*Passage provided:*

After some brief Googling I found a likely candidate for plagiarism - the syntax highlighter that comes with MoinMoin. But it uses <font> tags and hard-coded colours, both of which are proven to be carcinogenic to cute little kittens. Clearly this will not do. Someone has to think of the kittens.

Here is the result of some fairly heavy tweaking - Pylighter.

And as formatted by itself.

   1:   # Pylighter - monochromacy.net
   2:   # HTML syntax highlighting for Python
   3:   # based on the MoinMoin Python Source Parser - moinmo.in
   4:   # compatible with the Manoli highlighting styles - www.manoli.net/csharpformat/
   5:   
   6:   import cgi, string, sys, StringIO
   7:   import keyword, token, tokenize
   8:   
   9:   _KEYWORD = token.NT_OFFSET + 1
  10:   
  11:   _classes = {
  12:       token.NUMBER:       'str',
  13:       token.OP:           'op',
  14:       token.STRING:       'str',
  15:       tokenize.COMMENT:   'rem',
  16:       token.ERRORTOKEN:   'kwrd',
  17:       _KEYWORD:           'kwrd',
  18:   }
  19:   
  20:   class Parser:
  21:       """ Send colored python source.
  22:       """
  23:   
  24:       def __init__(self, raw, includePreamble, out = sys.stdout):
  25:           """ Store the source text.
  26:           """
  27:           self.raw = string.strip(string.expandtabs(raw))
  28:           self.includePreamble = includePreamble
  29:           self.out = out
  30:   
  31:       def format(self, formatter, form):
  32:           """ Parse and send the colored source.
  33:           """
  34:   
  35:           if self.includePreamble:
  36:               self.out.write('<html>\n')
  37:               self.out.write('<head>\n')
  38:               self.out.write('<link rel="stylesheet" type="text/css" href="http://monochromacy.net/Skins/Cbv2/Lib/Css/Style.css" />\n')
  39:               self.out.write('<link rel="stylesheet" type="text/css" href="http://monochromacy.net/Skins/Cbv2/Lib/Css/Code.css" />\n')
  40:               self.out.write('</head>\n')
  41:               self.out.write('<body>\n')
  42:   
  43:           self.lineNum = 1
  44:           self.newlineRequired = True
  45:           self.colPos = 0
  46:   
  47:           self.out.write('<div class="code">\n')
  48:           tokenize.tokenize(StringIO.StringIO(self.raw).readline, self)
  49:           self.out.write('</pre>\n')
  50:           self.out.write('</div>\n')
  51:   
  52:           if self.includePreamble:
  53:               self.out.write('</body>\n')
  54:               self.out.write('</html>\n')
  55:   
  56:       def __call__(self, toktype, toktext, (srow,scol), (erow,ecol), line):
  57:           """ Token handler.
  58:           """
  59:           if 0:
  60:               print "type", toktype, token.tok_name[toktype], "text", toktext,
  61:               print "start", srow,scol, "end", erow,ecol, "<br>"
  62:   
  63:           # Handle multi-line strings with sneaky recursion
  64:           if toktype == token.STRING and toktext.count('\n') > 0:
  65:               lines = toktext.split('\n')
  66:               for i in range(len(lines)):
  67:                   self.__call__(token.STRING, lines[i], (0, 0), (0, len(lines[i])), lines[i])

*Brief A:* According to the passage on the Pylighter highlighter, which two features of the MoinMoin syntax highlighter does the author object to?
*Brief B:* In the Pylighter passage, rewrite the text between "After some brief" and "of the kittens.", inclusive, changing "kittens" to "puppies".
*Brief C:* Write what comes next in the Pylighter passage, continuing the source code from its last line.

*Supplied data:*
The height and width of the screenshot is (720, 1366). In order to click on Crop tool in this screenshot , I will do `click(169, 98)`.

==

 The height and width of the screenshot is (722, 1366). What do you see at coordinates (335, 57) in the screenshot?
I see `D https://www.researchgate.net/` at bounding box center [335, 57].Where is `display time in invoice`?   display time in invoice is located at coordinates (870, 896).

*Output A:* It uses <font> tags and hard-coded colours.

*Output B:*
After some brief Googling I found a likely candidate for plagiarism - the syntax highlighter that comes with MoinMoin. But it uses <font> tags and hard-coded colours, both of which are proven to be carcinogenic to cute little puppies. Clearly this will not do. Someone has to think of the puppies.

*Output C:*
  68:                   if i < len(lines) - 1:
  69:                       self.__call__(token.NEWLINE, '', (0, 0), (0, 0), lines[i])
  70:   
  71:               self.newlineRequired = False
  72:               self.colPos = 0
  73:               return
  74:   
  75:           # Write the line number if required
  76:           if self.newlineRequired:
  77:               spaces = ' ' * (4 - len(str(self.lineNum)))
  78:               self.out.write('<pre><span class="lnum">{0}{1}:   </span>'.format(spaces, self.lineNum))
  79:               self.newlineRequired = False
  80:   
  81:           # Handle newlines
  82:           if toktype in [token.NEWLINE, tokenize.NL]:
  83:               self.out.write('</pre>\n')
  84:               self.lineNum = self.lineNum + 1
  85:               self.colPos = 0
  86:               self.newlineRequired = True
  87:               return
  88:   
  89:           # Rewrite stripped out whitespace
  90:           if scol > self.colPos:
  91:               self.out.write(line[self.colPos:scol])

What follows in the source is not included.